Hendrick le dio otra palmadita en el hombro, pero esta vez con más fuerza, casi como un golpe, luego se fue dando tumbos hacia la salida, derribando una mesa y luego otra.

Miguel pensó si acaso no debiera haberle dado las gracias por la información y, como tan amenazadoramente había dicho él, por no haberle puesto la soga al cuello. Pero Miguel no tenía intención de andar dando las gracias a gente de la calaña de Hendrick por el daño que no hacían.

– Bueno, bella dama -dijo Miguel para llamar la atención de Geertruid-. Tenemos mucho de qué hablar, ¿no es cierto?

Ella se volvió hacia Miguel, sonriendo con expresión sorprendida, como si hubiera olvidado que había alguien más sentado a la mesa.

– Oh, senhor, estoy deseando oír lo que tenéis que decirme. -Geertruid unió las manos. De pronto su ojo izquierdo empezó a agitarse por puro nervio-. Con un poco de fortuna, habréis estado pensando en el café tanto como yo.

Miguel pidió una cerveza mientras Geertruid sacaba una pequeña bolsita de cuero que contenía el tabaco dulce que le gustaba.

– Lo he hecho -dijo él-. Me habéis seducido con vuestra propuesta.

Ella le sonrió.

– ¿De verdad?

– No he podido dormir pensando en ello.

– No sabía que mis ideas tuvieran tan gran efecto sobre vos.

El mozo colocó una jarra ante Miguel.

– Bien, entonces hablemos de los detalles.

Geertruid terminó de cargar la pipa, la encendió con ayuda de la lámpara de aceite de la mesa y se inclinó hacia delante.

– Me encanta hablar de detalles -dijo con voz susurrante.
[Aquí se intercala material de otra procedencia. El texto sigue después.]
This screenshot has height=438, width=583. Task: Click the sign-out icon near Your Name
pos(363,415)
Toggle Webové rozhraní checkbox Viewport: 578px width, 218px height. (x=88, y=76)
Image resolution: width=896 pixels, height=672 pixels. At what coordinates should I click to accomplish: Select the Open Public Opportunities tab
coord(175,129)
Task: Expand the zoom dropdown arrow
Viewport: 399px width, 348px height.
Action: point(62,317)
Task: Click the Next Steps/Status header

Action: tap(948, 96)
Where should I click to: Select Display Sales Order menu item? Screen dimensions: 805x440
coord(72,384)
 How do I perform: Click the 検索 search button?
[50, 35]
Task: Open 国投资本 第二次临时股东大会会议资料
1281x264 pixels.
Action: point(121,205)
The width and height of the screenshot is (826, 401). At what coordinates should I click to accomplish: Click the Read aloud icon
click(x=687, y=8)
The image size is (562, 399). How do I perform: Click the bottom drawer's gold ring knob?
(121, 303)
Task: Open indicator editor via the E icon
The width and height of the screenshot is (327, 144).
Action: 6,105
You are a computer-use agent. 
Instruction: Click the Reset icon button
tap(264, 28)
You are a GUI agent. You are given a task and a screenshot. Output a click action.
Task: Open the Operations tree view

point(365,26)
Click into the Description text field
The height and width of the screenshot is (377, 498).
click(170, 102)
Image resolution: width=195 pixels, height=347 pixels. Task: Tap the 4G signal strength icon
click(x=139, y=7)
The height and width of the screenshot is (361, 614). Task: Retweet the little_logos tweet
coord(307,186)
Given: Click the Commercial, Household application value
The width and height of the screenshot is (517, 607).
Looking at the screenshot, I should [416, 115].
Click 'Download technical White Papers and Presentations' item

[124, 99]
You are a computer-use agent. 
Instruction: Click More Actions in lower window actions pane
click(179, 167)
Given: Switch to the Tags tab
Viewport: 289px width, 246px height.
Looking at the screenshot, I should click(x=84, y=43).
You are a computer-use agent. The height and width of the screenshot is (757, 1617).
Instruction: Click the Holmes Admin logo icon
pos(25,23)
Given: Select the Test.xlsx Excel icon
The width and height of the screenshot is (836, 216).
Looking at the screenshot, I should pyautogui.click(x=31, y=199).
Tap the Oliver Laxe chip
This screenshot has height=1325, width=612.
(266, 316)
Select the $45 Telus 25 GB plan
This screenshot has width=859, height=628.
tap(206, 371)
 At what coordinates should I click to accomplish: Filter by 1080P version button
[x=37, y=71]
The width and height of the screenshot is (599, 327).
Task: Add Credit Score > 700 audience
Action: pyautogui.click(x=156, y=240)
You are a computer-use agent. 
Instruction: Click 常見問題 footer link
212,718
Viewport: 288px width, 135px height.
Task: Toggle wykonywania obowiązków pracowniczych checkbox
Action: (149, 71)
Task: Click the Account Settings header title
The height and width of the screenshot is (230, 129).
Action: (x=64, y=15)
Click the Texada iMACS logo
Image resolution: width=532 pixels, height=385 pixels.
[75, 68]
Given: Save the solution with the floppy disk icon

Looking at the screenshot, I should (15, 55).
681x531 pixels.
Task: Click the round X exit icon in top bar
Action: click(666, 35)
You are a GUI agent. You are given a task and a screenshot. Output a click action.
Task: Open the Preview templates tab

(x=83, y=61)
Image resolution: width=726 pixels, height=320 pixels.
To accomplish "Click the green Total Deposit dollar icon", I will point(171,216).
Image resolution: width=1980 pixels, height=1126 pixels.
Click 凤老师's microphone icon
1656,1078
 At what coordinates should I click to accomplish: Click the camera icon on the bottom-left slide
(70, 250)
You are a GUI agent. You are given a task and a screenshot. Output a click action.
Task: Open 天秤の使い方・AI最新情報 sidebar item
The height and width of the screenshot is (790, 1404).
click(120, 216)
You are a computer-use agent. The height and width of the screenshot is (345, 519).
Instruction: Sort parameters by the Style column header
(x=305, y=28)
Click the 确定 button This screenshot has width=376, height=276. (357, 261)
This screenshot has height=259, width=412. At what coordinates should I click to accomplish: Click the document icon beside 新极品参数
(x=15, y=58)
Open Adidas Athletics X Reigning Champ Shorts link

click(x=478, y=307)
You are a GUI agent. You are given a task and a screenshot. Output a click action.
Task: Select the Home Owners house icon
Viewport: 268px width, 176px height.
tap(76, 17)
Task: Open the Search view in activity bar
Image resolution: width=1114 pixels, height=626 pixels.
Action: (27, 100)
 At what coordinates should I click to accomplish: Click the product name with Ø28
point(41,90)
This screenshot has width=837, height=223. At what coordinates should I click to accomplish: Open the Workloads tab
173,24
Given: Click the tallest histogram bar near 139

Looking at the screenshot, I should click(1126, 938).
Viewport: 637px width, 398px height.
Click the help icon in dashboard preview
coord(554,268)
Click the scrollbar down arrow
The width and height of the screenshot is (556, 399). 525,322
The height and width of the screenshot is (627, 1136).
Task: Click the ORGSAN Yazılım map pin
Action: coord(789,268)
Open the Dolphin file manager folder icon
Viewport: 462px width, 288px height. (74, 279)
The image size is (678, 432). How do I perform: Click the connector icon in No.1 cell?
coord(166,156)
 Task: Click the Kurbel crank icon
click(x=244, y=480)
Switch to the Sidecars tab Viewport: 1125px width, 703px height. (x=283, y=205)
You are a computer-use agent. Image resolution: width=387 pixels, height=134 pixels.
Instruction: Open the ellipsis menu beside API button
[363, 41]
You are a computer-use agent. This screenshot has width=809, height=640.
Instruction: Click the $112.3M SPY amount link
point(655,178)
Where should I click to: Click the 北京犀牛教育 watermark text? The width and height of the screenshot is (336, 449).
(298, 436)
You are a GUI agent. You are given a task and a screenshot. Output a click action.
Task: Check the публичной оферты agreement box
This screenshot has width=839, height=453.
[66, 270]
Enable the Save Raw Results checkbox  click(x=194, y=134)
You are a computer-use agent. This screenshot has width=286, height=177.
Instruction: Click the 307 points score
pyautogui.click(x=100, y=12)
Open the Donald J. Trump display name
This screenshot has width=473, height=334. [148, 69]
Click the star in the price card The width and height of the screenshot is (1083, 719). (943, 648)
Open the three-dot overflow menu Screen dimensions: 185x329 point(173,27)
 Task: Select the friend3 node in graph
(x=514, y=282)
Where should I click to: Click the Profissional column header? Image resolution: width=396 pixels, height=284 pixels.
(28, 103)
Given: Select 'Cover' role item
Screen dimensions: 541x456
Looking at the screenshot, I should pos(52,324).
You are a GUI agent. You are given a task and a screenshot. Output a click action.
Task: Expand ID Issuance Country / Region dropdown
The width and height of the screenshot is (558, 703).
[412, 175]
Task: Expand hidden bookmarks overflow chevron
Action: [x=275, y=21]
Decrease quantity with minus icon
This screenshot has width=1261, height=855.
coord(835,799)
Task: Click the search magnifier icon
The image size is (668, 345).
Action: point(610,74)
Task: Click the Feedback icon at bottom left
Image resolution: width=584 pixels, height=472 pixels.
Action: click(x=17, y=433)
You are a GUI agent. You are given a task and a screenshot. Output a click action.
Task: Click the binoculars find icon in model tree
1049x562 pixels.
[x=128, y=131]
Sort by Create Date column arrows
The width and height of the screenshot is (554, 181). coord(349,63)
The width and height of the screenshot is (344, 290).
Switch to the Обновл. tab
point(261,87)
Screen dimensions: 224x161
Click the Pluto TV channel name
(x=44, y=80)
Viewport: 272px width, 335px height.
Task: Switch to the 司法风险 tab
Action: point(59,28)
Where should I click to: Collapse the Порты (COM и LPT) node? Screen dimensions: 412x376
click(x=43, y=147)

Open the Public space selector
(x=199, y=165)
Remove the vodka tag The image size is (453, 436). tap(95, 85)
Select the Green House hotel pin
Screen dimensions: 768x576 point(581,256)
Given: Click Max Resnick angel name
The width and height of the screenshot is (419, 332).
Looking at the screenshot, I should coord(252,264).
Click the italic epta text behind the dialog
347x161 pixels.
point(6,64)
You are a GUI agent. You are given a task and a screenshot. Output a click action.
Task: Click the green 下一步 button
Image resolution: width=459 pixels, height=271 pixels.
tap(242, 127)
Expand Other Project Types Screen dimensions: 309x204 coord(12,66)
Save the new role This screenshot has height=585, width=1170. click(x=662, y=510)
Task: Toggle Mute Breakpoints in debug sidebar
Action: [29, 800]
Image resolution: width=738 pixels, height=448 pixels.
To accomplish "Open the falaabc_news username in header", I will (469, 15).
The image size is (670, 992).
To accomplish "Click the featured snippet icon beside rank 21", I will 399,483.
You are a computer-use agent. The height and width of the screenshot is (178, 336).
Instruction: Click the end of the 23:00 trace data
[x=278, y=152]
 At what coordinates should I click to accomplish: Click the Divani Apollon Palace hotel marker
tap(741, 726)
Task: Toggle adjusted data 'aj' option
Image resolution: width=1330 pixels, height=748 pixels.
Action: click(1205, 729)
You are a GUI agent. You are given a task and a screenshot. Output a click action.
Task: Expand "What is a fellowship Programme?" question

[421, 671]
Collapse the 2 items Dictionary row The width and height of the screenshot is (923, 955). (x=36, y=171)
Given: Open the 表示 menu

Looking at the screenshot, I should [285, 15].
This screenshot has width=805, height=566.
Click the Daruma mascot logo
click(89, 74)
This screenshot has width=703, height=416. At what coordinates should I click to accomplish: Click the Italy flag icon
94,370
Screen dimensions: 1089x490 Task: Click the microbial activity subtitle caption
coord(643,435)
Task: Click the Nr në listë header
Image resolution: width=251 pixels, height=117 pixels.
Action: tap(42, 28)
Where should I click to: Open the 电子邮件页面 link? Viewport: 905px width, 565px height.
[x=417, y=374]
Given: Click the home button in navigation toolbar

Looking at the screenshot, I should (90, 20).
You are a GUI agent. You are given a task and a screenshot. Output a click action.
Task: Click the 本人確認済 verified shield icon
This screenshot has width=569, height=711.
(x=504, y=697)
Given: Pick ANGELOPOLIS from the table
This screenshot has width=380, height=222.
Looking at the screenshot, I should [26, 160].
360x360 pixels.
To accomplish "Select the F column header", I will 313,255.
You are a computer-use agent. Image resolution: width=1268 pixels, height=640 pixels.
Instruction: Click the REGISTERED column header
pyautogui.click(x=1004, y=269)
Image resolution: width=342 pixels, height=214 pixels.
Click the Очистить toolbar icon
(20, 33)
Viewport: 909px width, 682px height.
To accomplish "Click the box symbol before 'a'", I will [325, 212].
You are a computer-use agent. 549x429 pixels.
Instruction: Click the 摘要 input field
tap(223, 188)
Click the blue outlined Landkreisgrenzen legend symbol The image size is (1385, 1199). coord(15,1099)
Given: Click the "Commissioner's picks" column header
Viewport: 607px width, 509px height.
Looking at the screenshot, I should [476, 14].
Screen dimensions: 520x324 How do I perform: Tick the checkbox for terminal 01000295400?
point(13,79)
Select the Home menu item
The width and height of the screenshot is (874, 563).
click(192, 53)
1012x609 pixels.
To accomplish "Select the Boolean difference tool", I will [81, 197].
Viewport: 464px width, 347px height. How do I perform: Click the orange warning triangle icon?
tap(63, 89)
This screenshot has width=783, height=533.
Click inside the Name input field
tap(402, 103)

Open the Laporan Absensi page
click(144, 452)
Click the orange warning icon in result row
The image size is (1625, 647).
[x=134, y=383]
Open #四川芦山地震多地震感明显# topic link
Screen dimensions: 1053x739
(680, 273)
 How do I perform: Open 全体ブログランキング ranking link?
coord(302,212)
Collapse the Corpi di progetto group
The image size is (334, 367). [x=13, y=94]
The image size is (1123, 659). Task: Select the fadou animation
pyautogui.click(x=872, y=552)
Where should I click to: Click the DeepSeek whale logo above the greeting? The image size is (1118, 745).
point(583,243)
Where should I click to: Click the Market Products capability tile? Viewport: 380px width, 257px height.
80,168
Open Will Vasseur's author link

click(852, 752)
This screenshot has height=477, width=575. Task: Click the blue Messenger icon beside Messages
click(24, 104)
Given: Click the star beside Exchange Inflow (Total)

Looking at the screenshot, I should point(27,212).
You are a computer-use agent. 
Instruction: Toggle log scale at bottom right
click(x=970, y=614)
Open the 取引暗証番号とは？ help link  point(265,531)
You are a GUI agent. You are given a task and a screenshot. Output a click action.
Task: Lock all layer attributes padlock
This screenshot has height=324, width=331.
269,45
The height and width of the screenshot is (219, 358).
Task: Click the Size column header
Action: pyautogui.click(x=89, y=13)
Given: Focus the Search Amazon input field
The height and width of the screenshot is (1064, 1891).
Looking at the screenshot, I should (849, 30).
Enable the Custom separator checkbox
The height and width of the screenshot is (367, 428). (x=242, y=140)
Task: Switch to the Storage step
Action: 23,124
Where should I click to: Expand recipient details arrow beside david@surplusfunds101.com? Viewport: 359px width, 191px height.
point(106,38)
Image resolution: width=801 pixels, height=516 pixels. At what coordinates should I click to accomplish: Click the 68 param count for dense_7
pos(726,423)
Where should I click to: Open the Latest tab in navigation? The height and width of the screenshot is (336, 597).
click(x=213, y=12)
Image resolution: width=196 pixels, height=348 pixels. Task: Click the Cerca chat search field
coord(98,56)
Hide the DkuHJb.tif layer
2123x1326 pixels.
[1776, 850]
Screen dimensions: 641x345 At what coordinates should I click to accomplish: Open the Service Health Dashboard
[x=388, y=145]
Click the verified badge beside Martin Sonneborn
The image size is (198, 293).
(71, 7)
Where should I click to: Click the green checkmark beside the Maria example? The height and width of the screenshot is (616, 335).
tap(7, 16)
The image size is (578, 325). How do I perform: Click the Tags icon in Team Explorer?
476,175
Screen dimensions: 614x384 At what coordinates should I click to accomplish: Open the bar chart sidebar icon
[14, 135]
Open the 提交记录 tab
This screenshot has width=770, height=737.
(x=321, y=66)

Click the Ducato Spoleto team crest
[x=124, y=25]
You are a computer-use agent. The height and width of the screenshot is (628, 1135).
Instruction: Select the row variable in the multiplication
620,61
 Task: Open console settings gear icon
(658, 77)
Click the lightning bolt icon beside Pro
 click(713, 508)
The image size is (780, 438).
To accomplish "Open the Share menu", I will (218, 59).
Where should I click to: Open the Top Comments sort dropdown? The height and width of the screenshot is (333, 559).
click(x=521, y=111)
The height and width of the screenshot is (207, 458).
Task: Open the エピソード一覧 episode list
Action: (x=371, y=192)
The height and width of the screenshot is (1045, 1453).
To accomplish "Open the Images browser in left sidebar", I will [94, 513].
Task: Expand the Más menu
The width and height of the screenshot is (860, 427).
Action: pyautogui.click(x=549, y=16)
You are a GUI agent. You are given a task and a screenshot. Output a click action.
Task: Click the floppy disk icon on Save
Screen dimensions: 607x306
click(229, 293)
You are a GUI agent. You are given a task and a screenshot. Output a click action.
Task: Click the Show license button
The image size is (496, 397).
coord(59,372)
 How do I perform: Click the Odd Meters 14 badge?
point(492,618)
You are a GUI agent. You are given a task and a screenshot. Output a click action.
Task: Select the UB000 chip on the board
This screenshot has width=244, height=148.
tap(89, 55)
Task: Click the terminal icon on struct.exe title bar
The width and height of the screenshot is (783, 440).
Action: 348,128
Chupó de la pipa, expulsando blancas nubes de humo hacia delante-. Sin embargo, no fingiré que me sorprende teneros de mi lado. Supe desde el principio que erais mi hombre.

Miguel rió.

– Bien, antes de proceder creo que deberíamos aclarar algunos detalles. Si he de hacer negocios con vos, me gustaría conocer antes las condiciones.

– Las condiciones dependerán de vuestro plan. Porque tenéis un plan, ¿no es cierto? Sin una idea fundada, mi capital difícilmente podrá tener buen uso.

Una risotada sincera brotó de la garganta de Miguel, aunque sus emociones eran mucho más intensas de lo que demostraba. Geertruid tenía el capital. Aquello era exactamente lo que quería oír.